§ Problem details
The output should be the listing below, limited to the lines from the one with "Where should I click to: Open" through the one with "The height and", exact and without pictures.

§ Given records
*****

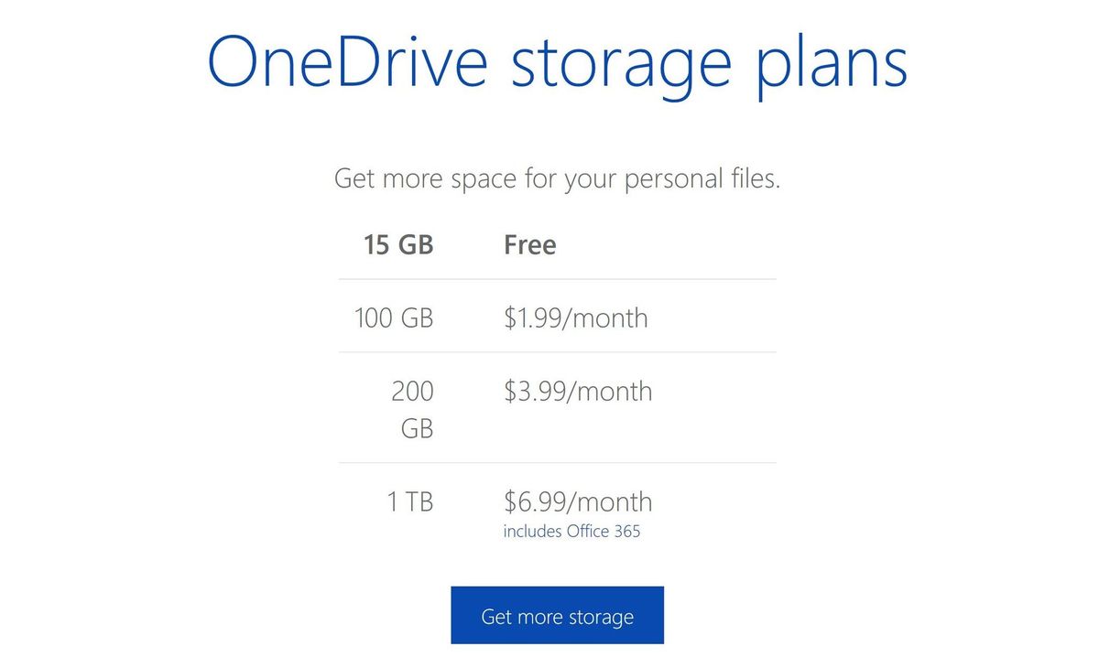1099x657 pixels.
Task: Click the Office 365 text under 1 TB
Action: pos(604,532)
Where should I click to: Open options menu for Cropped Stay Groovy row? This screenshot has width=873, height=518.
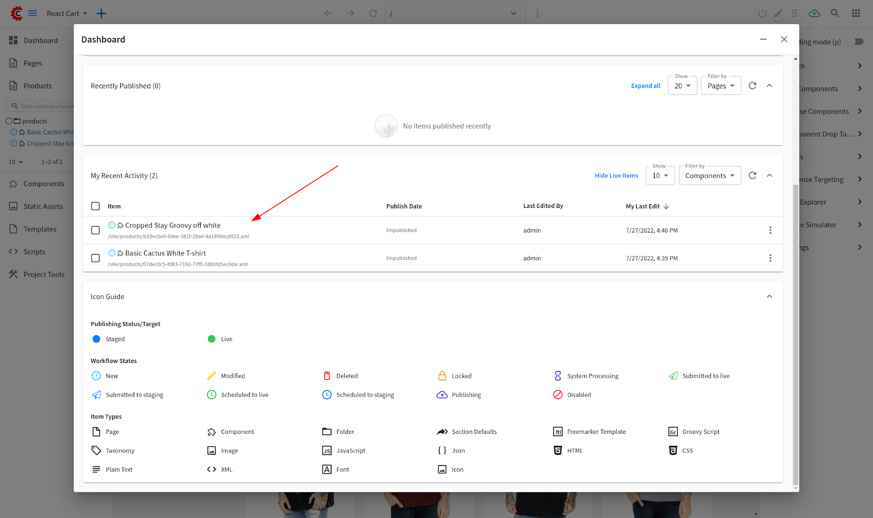(x=770, y=230)
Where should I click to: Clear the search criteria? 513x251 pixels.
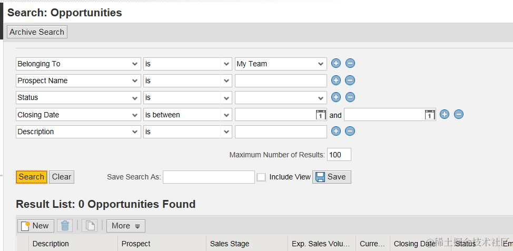pos(62,177)
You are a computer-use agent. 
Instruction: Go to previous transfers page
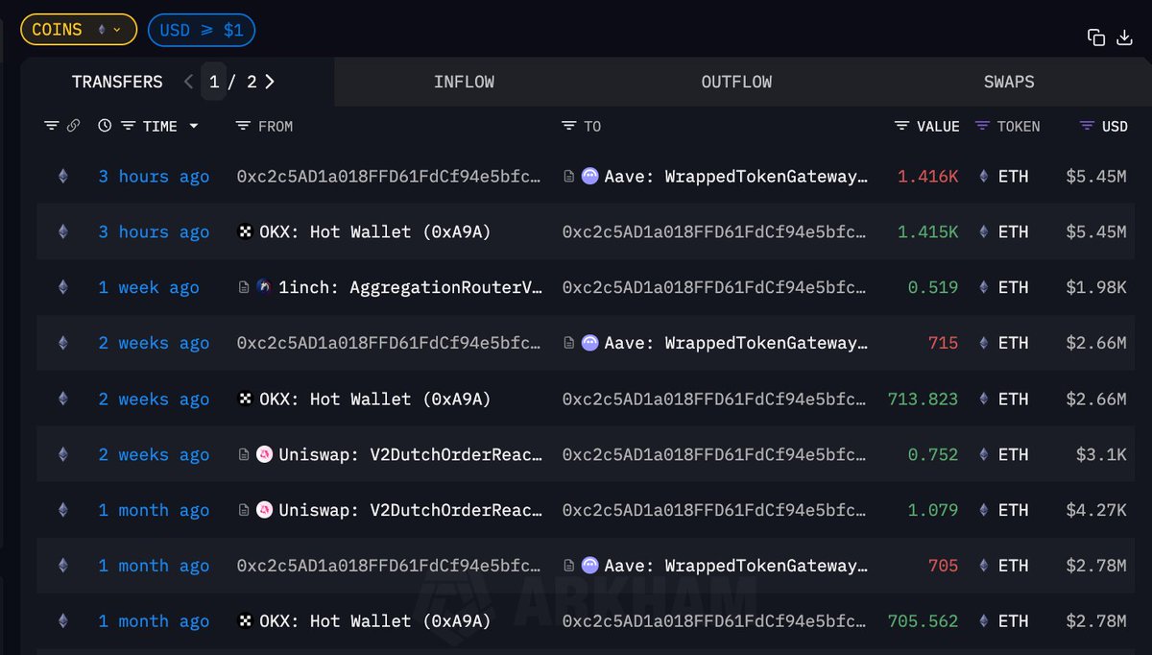pos(188,82)
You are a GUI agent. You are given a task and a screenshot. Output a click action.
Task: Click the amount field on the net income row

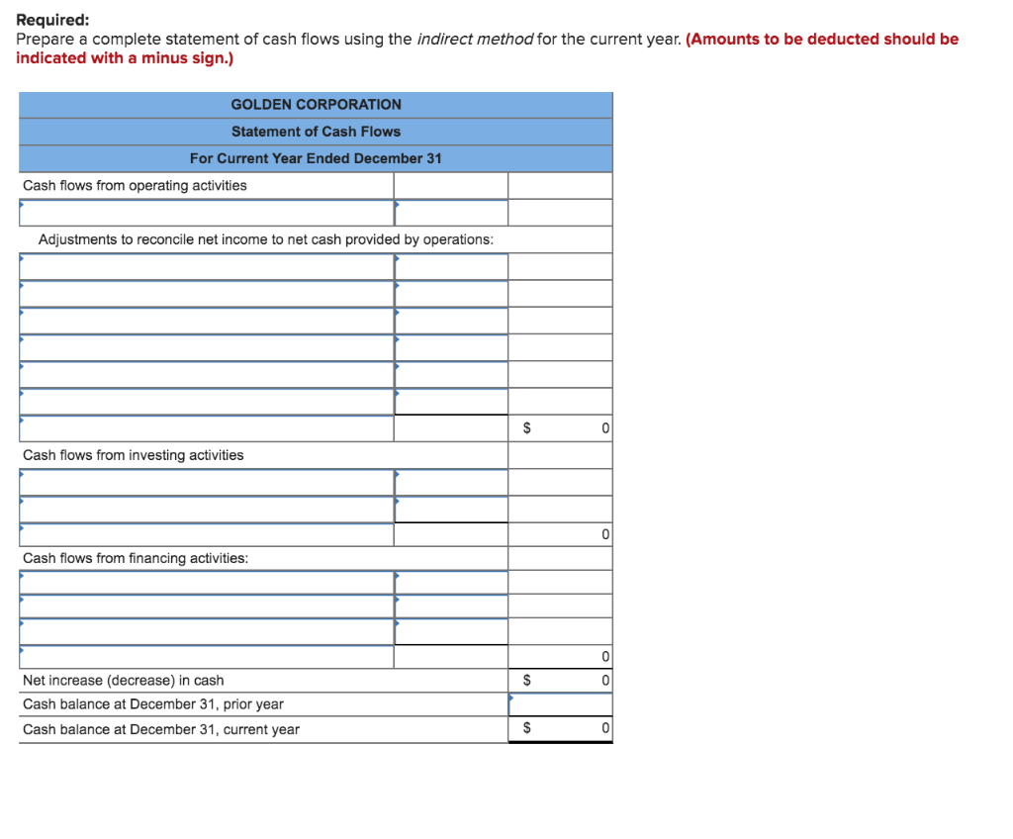click(x=450, y=212)
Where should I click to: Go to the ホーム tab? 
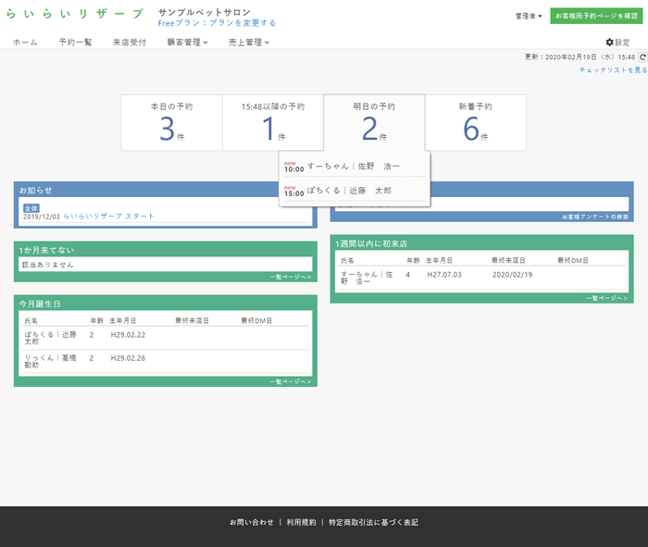[x=25, y=43]
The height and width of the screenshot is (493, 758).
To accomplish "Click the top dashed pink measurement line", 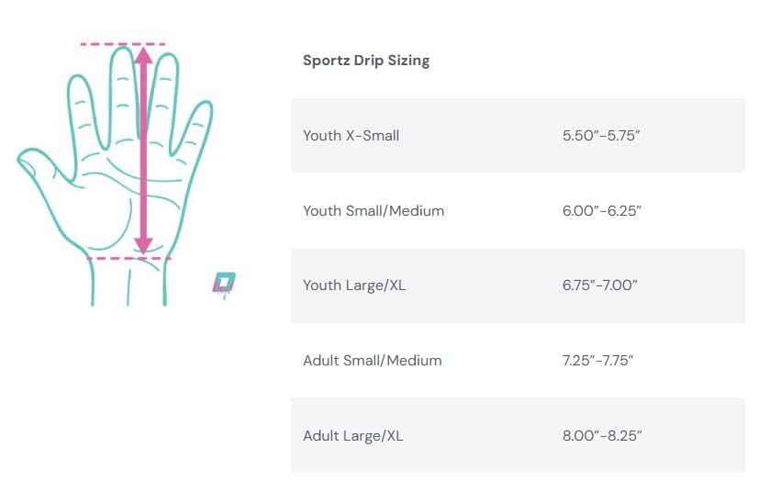I will click(x=123, y=44).
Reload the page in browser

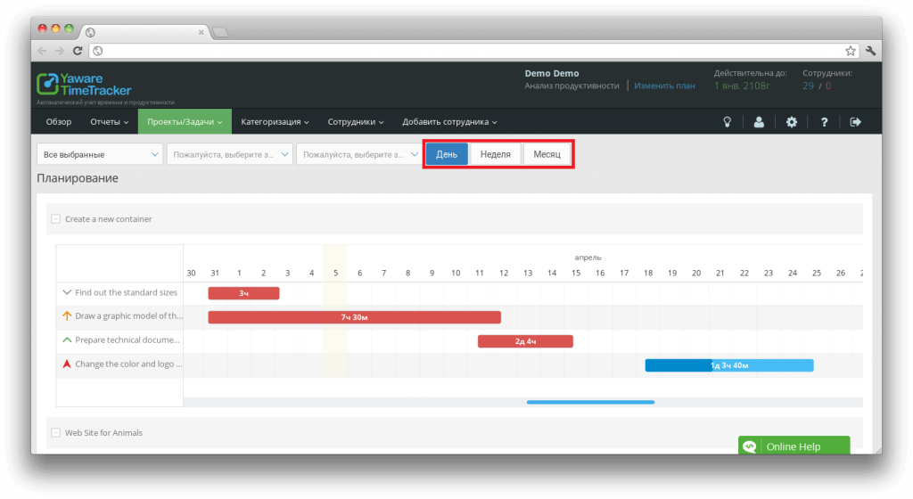point(78,51)
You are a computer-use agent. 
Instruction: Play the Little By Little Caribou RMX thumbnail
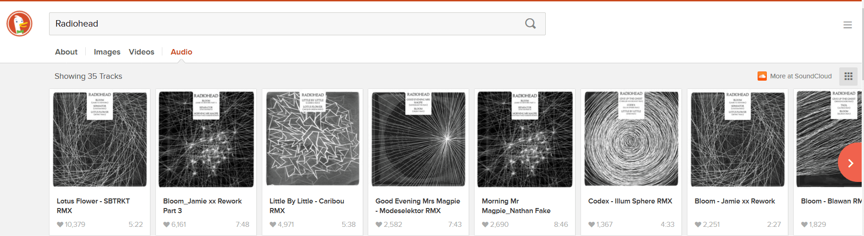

*****

§ Exercise solution
Where should I click to: Open options menu for Cropped Stay Groovy row? This screenshot has width=873, height=518.
(x=770, y=230)
Where should I click to: Clear the search criteria? 513x251 pixels.
pos(62,177)
You are a computer-use agent. 
Instruction: Go to previous transfers page
pos(188,82)
You are a GUI agent. You are given a task and a screenshot. Output a click action.
Task: Click the amount field on the net income row

click(x=450, y=212)
Where should I click to: Go to the ホーム tab? 
[x=25, y=43]
The height and width of the screenshot is (493, 758).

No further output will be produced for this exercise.